The eponymous “She” is a mythical Aphrodite. She is Nola, the nymph, the sultry Venus sat on a pedestal, propped up figuratively and physically by a trio of lovers. Those are Jamie Overstreet—an actual working professional; Greer Childs—a narcissus and false casanova; and Mars Blackmon—a lanky, infantile loiterer. They’re all on her speed dial for lust, on call either to be chosen on short notice or changed on a whim. Indeed, her unapologetic admission of being in love with the totality of their individual traits is the polyamorous answer to build-your-own-quarterback. Brady’s brain, Rodgers’ legs, Flacco’s arm circa 2011, and etc.; a selection criteria considered solely for the athletic production instead of actual body parts, of course. This realization is made with hindsight, but the bulk of the plaudits heaped on the film was for Nola’s unorthodox endeavor in finding fulfillment, no strings attached, which is achieved by the three-legged stool for love. The films earns an A for [its protagonist’s] effort, as each lover brings something different to the table—though mostly it is their own drama packaged as juvenile baggage that is comically contrasted against Nola’s nonchalant reaction to each man’s futility to negotiate exclusive access into her good graces. And the majority of the time is dedicated to scenes taking place in her artisan-friendly home turf, a barren, minimalist loft. A showpiece moment sees her invite all three over for Thanksgiving where the focus of her interventionist gesture is overshadowed by her lovers hijacking the evening for their own pitch as to why each deserves the trophy as solely theirs.

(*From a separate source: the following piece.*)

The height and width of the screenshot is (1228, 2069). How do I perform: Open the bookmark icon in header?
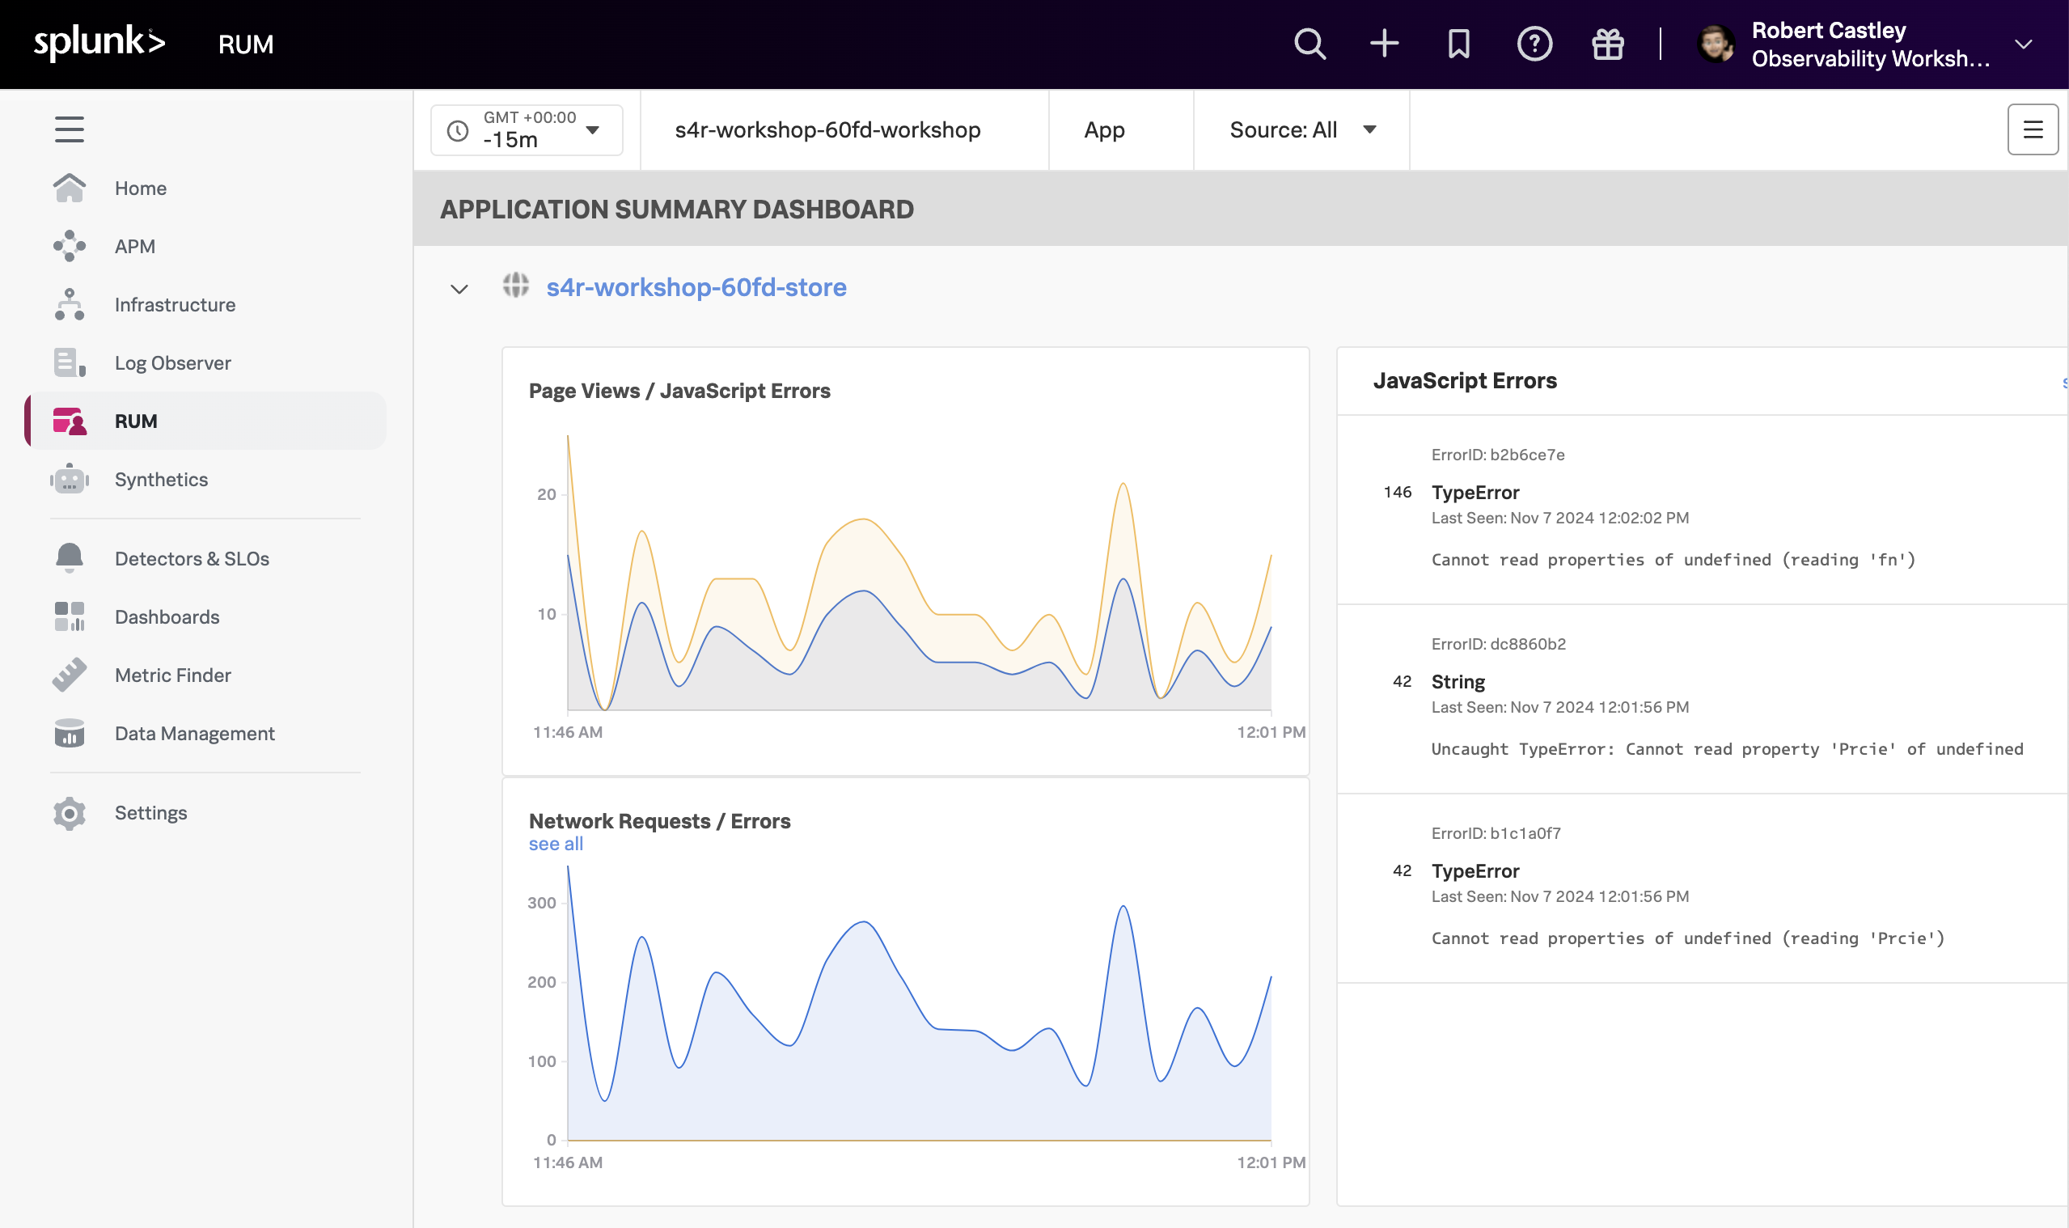coord(1459,44)
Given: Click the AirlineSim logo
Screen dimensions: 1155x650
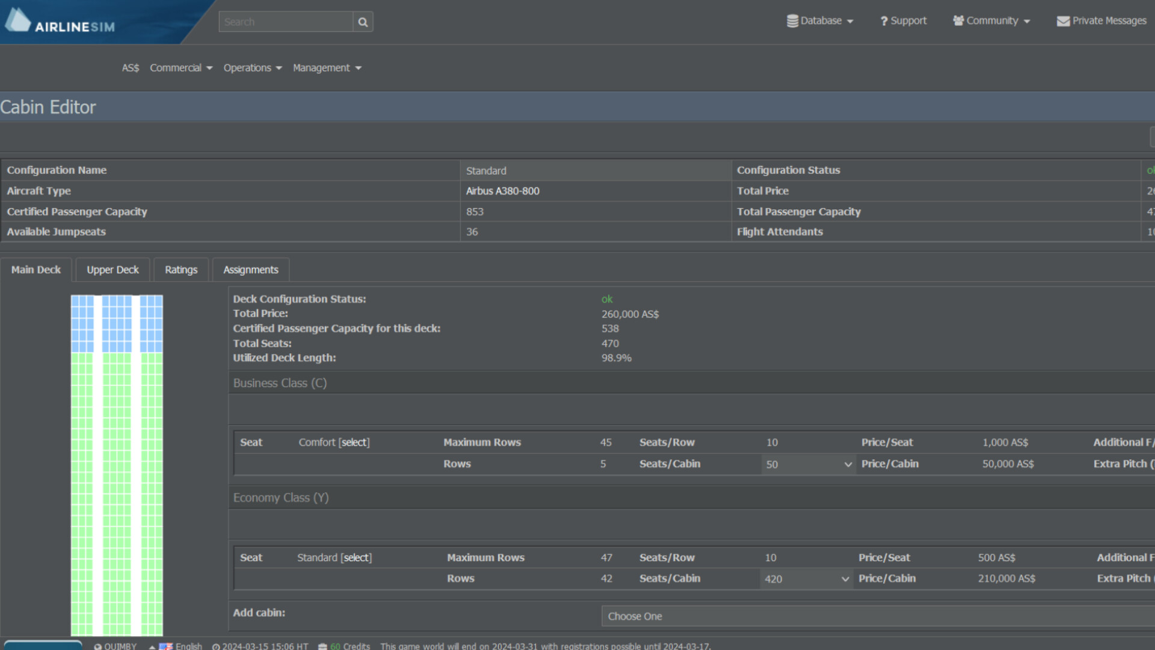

She (the film) must be taken with a grain of salt in large part because at the height of the AIDS scare, the idea of a woman shacking up with three lovers simultaneously, not just in close succession, would not fly. And in a community still ravaged by single-parent households the way urban America is, a suspension of disbelief is required for the polyamorous arrangement to remain credible. The plot eschews consequences such as STI’s and unwanted pregnancies as a possible dealbreaker for the men to consider. Lee is not interested in realism or big-picture social commentary, drawing instead from some myth-making (Mars Blackmon would next appear in a series of Nike ads alongside Michael Jordan) and the film should be taken in with the leniency extended to that degree of license. The idea that a unicorn archetype or an unattainable gender-centric sexual freedom should exist counter to the double standard enjoyed by men with more liberties in that area of mate selection is at the center of the film’s hypothetical logic. And the film is all the better for it. And being that it proved a diamond in the rough as evidenced by a serialized revival on Netflix (was it also greenlit to double as Lee’s revisionist mea culpa?) along with a jazzy and unconventional narrative mode when it breaks the fourth wall, Spike would devote the nineties-half of his output exploring strands and stylings first seen on day one. Ultimately the plot slogs as the vignettes feel clunky without the smooth transitions that will later become a staple of Lee’s repertoire and there is an undeniable student film feel to the crude stitching of scenes and sound design. Is it all brave? Not exactly, but as with most of Spike Lee Joints from that period, there’s something daring.